Future vision
Brückner Architekten proposes an office that creates more energy than it consumes
This office concept by Brückner Architekten combines tectonic forms with ultra-high environmental performance. Intended to occupy a prominent corner plot, it straddles its site with a lattice-like composition of stacked and interlocking forms.
The Munich-based architecture studio has explored the ways in which technology can reshape an office’s environmental footprint. ‘The office districts of the future will have to meet completely different requirements in terms of sustainability and quality of space than is customary today,’ the architects say. ‘As a result, our projects and developments must go far beyond the legal requirements. The days of heating a building with fossil fuels and cooling with electricity are gone.’

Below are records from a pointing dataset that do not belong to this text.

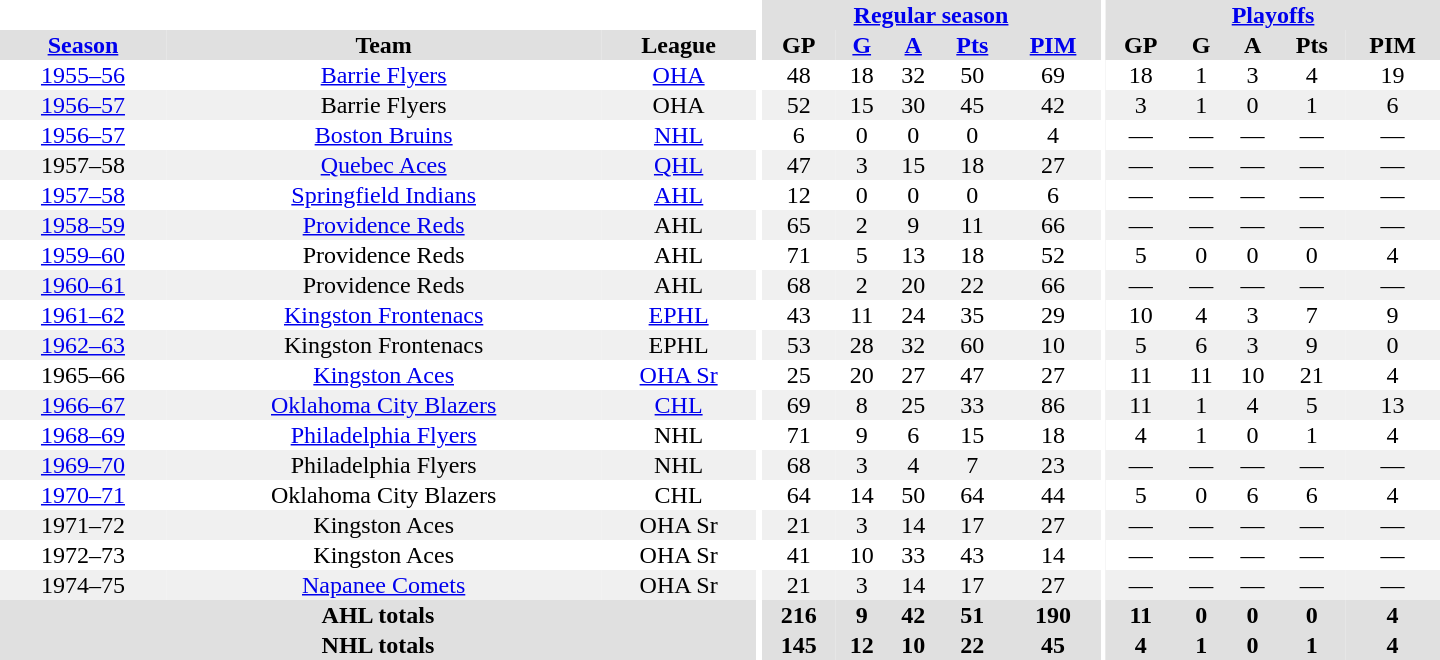
28 [862, 345]
30 [912, 105]
AHL totals [378, 615]
Playoffs [1273, 15]
1971–72 [83, 525]
23 [1054, 465]
NHL totals [378, 645]
Boston Bruins [384, 135]
1966–67 [83, 405]
1965–66 [83, 375]
1955–56 [83, 75]
65 [799, 225]
41 [799, 555]
86 [1054, 405]
1958–59 [83, 225]
35 [972, 315]
1968–69 [83, 435]
QHL [678, 165]
44 [1054, 495]
1962–63 [83, 345]
Springfield Indians [384, 195]
60 [972, 345]
League [678, 45]
1969–70 [83, 465]
1959–60 [83, 255]
1961–62 [83, 315]
Regular season [932, 15]
Team [384, 45]
51 [972, 615]
1960–61 [83, 285]
53 [799, 345]
1972–73 [83, 555]
Quebec Aces [384, 165]
1970–71 [83, 495]
216 [799, 615]
145 [799, 645]
Napanee Comets [384, 585]
8 [862, 405]
19 [1392, 75]
29 [1054, 315]
1974–75 [83, 585]
Season [83, 45]
24 [912, 315]
190 [1054, 615]
48 [799, 75]
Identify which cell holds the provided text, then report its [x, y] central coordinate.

Central to Brückner’s ethos is creating buildings that produce more energy than they consume. This concept illustrates the myriad ways in which energy can be generated, conserved and redirected. The key technologies on offer – in addition to using renewable sources – are photovoltaic panels, geothermal energy, hydropower and channelling waste heat from data centres. ‘These approaches should be a matter of course for a modern office,’ the architects say. ‘We want companies and their employees to feel that, over the course of their working life, they can reduce or even completely eliminate their lifetime carbon footprint.’
An office offers unseen opportunities, from waste heat from computers, to geothermal energy from heat pumps, to efficient storage and management systems that direct energy where it is needed most for heating and cooling. Rooftops will combine photovoltaic cells and green spaces. As this dynamic design so ably demonstrates, the art of energy management and bold, creative architecture can go hand in hand.